A son of the bare plains of Kansas, Walter Chrysler refused to go to college after graduating from high school, dashing the hopes of his engineer father. Instead, he took a job in the Kansas engine yards as a sweeper for low-paying, workingman’s wages. In the process, he learned about the novel, integral machines which long fascinated him. After his apprenticeship ended, he bounced around to different railroad jobs in the West. Before long, he had learned enough to become master mechanic of the expansive Chicago Great Western Railway.

Then, he laid eyes on the automobile and supposedly dismantled and reassembled the very first one that he ever purchased. Ultimately, the hard work at the factories, and the insatiable curiosity for all sorts of engineering, paid off handsomely for Walter Chrysler. At his death, he was chairman of one of the greatest automobile empires in American history.

From the Kansas Plains to Symbol of Success

Automobile magnate Walter Chrysler, in 1937. Library of Congress. (Public Domain)
Automobile magnate Walter Chrysler, in 1937. Library of Congress. Public Domain

Born April 2, 1875, Walter Chrysler’s father, Henry Chrysler, was a railroad engineer. Shortly after Walter’s birth, the Chrysler family settled in the railroad town of Ellis, Kansas. From his earliest days, Walter was assigned a series of chores and expected to contribute to the family’s well-being, from pitching in at fixing meals to milking cows. Chrysler wrote affectionately of his father and the memories he cherished of the two of them, the young boy walking side by side with Henry from the railroad yards “carrying the dinner pail.”

Occasionally, the boy was allowed to ride in the locomotive cab and with his father’s permission. He would yank the whistle chord, smiling as it shrieked. A permanent love of mechanics and machinery developed in those tender moments.

The older Chrysler, however, tried to steer his son away from a life of machinery, refusing to even enable an introductory apprenticeship for him. But Walter would not be diverted. He solicited and found menial work as sweeper and oiler in a machine shop. With gritty resolve, he worked his way up to the role of apprentice. The work only got more demanding and not much more lucrative, the scantest sum covering a taxing 10-hour day. But his youthful drive and vigorous sense of purpose triumphed over the challenging character of the work.

The No. 8 Roundhouse of the Kansas Pacific Railway, which was part of the Union Pacific Railroad, in 1873. (Public Domain)
The No. 8 Roundhouse of the Kansas Pacific Railway, which was part of the Union Pacific Railroad, in 1873. Public Domain

He worked in the shops of the Santa Fe railroad, at one point living in Wellington, Kansas. In his mid-20s, he returned briefly to Ellis before embarking on a new phase of life in Utah, where “he was earning 30 cents an hour for a 10-hour day, but he had more ambition than ever.”

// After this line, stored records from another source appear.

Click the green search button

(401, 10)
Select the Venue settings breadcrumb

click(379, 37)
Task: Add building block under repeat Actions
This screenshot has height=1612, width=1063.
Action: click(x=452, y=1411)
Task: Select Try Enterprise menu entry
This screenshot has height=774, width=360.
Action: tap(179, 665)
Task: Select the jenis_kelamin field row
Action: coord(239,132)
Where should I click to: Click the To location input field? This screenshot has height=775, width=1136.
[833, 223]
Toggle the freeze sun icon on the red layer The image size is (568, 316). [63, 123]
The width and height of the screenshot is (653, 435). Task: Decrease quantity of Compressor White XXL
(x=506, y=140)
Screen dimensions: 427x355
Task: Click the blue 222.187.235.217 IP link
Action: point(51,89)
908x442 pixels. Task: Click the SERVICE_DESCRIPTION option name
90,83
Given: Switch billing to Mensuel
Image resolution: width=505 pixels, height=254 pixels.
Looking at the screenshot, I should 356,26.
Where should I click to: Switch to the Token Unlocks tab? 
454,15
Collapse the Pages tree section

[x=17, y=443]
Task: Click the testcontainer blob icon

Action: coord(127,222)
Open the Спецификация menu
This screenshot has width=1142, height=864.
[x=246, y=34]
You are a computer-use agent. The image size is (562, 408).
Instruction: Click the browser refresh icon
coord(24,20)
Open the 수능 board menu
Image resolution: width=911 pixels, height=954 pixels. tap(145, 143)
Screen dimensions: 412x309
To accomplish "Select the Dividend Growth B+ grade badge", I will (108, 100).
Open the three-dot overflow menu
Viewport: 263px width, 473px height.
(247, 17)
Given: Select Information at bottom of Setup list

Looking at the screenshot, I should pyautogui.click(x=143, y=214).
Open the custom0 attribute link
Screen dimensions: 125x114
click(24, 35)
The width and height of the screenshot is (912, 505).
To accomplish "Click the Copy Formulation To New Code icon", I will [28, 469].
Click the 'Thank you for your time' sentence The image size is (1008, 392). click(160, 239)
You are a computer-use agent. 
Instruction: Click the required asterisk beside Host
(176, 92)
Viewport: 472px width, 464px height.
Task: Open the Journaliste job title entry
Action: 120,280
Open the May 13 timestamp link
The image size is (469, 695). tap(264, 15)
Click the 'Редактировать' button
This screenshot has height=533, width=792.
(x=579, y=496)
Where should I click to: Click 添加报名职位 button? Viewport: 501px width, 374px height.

True to form, he never shied away from the simplest or most repetitive duties, and he was keen to learn every facet of working with machinery. He received one promotion after another and moved from one railroad job to another. Indeed, his intellect and ambition were rewarded with the elevated position of foreman of the shops, and, soon, his standing grew, and he was awarded a general foreman position in Colorado, and then a master mechanic job in Texas. When the Chicago Great Western Railway needed a general master mechanic, Chrysler was selected for the position. He thrived in the environment and was promoted to greater responsibility and bigger pay.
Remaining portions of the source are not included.